What are the next steps and opportunities you’ll be focusing on for the second half of your project? Please list these as short bullet points.

We will focus on identifying bias in our approaches. Machine learning algorithms can develop a bias if it is trained on biased examples. Furthermore our handcoders themselves can be biased as well. We are working towards measuring this bias and will work towards circumventing the problem.
We will develop more Multi-class classification algorithms such as Error-Correcting Output Codes (ECOC) which will be useful for Automatic Assessment of Article Quality (A3Q) as well as for Edit Quality Scores (EQS).
We will focus on making the infrastructure more robust to handle even greater workload.

Grantee reflection

I am most excited to see the community reaction - particularly that of third party tool developers that wish to use our system to supplement their development process. Being able to serve even more communities is also very exciting! -- とある白い猫 ^chi? 00:37, 28 September 2015 (UTC)
My first few weeks were devoted primarily to setup of a Debian development environment and looking at the ores / revscoring project in wide scope.

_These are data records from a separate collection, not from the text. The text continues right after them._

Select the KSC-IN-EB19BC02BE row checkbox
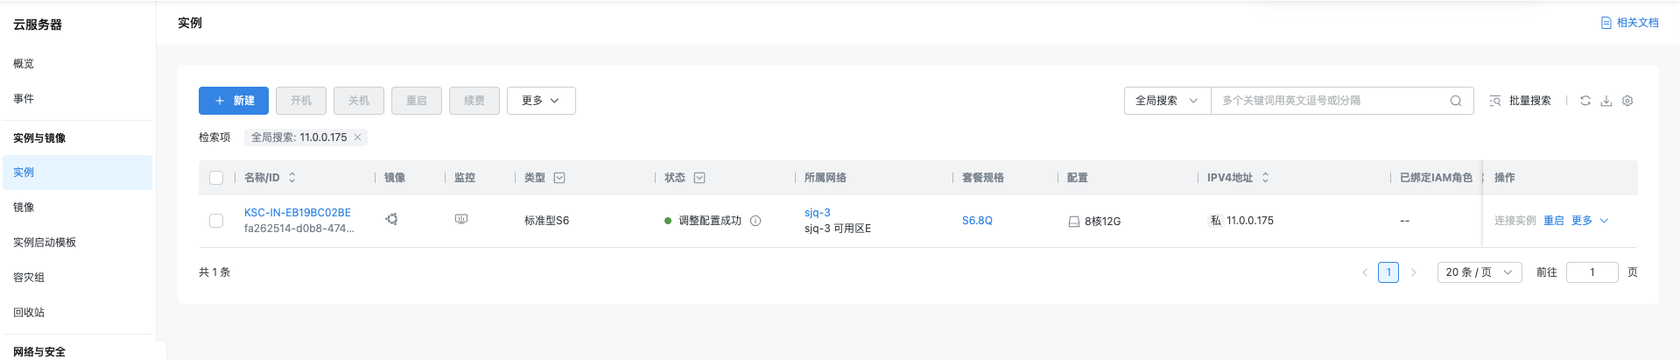This screenshot has width=1680, height=360. [x=216, y=221]
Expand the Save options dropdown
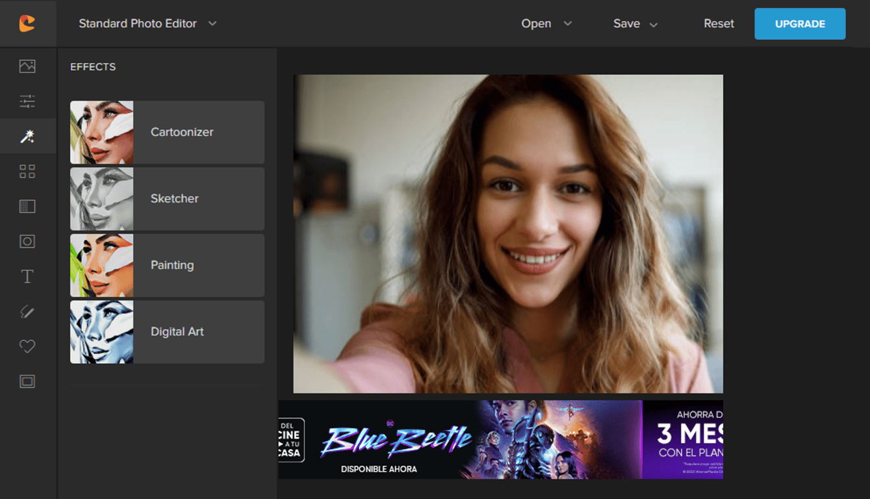Screen dimensions: 870x499 coord(654,23)
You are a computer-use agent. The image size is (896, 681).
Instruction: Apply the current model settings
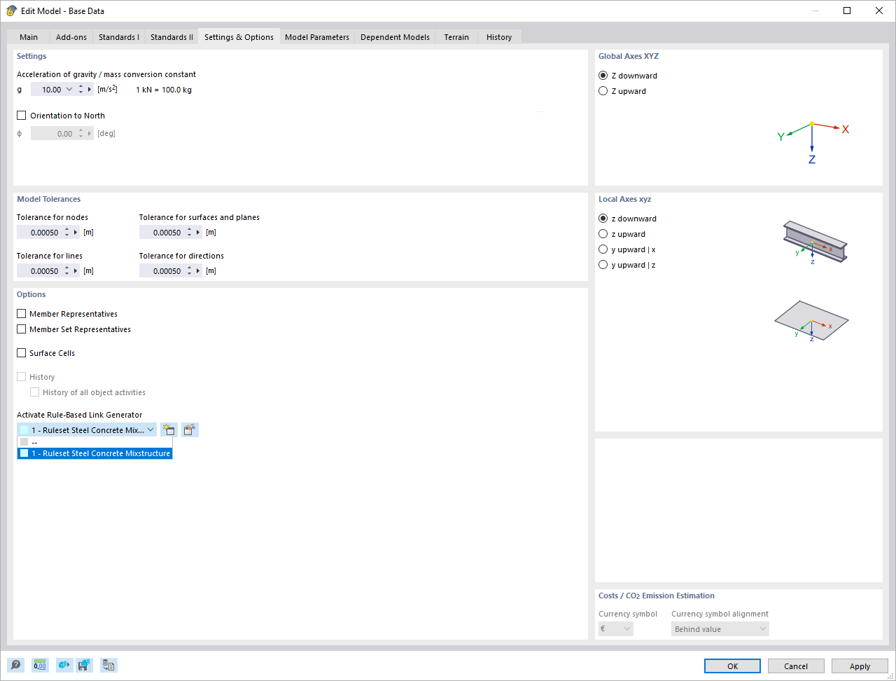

Aside from routine installation tasks, this included:

gaining a basic understanding of the revscoring source code,
testing various environments for using the ores webservice (leading to the discovery of at least one bug in the ores build)
Contributing to a discussion of recent relevant papers by Tufeci and Sandvig et. al, around the currently hotly debated issue of algorithm/data transparency.
Gaining a rigorous, formal understanding of the machine learning models used by the current revscoring project and considering new models for future use.

Recently I have turned my attention to the project of clustering edits. I have been working to explicate the SigClust algorithm to other engineers on the team, and he has recently started working with Amir on implementing this SigClust algorithm in Python. --Aetilley copy-pasted from email by EpochFail (talk) 19:46, 30 September 2015 (UTC)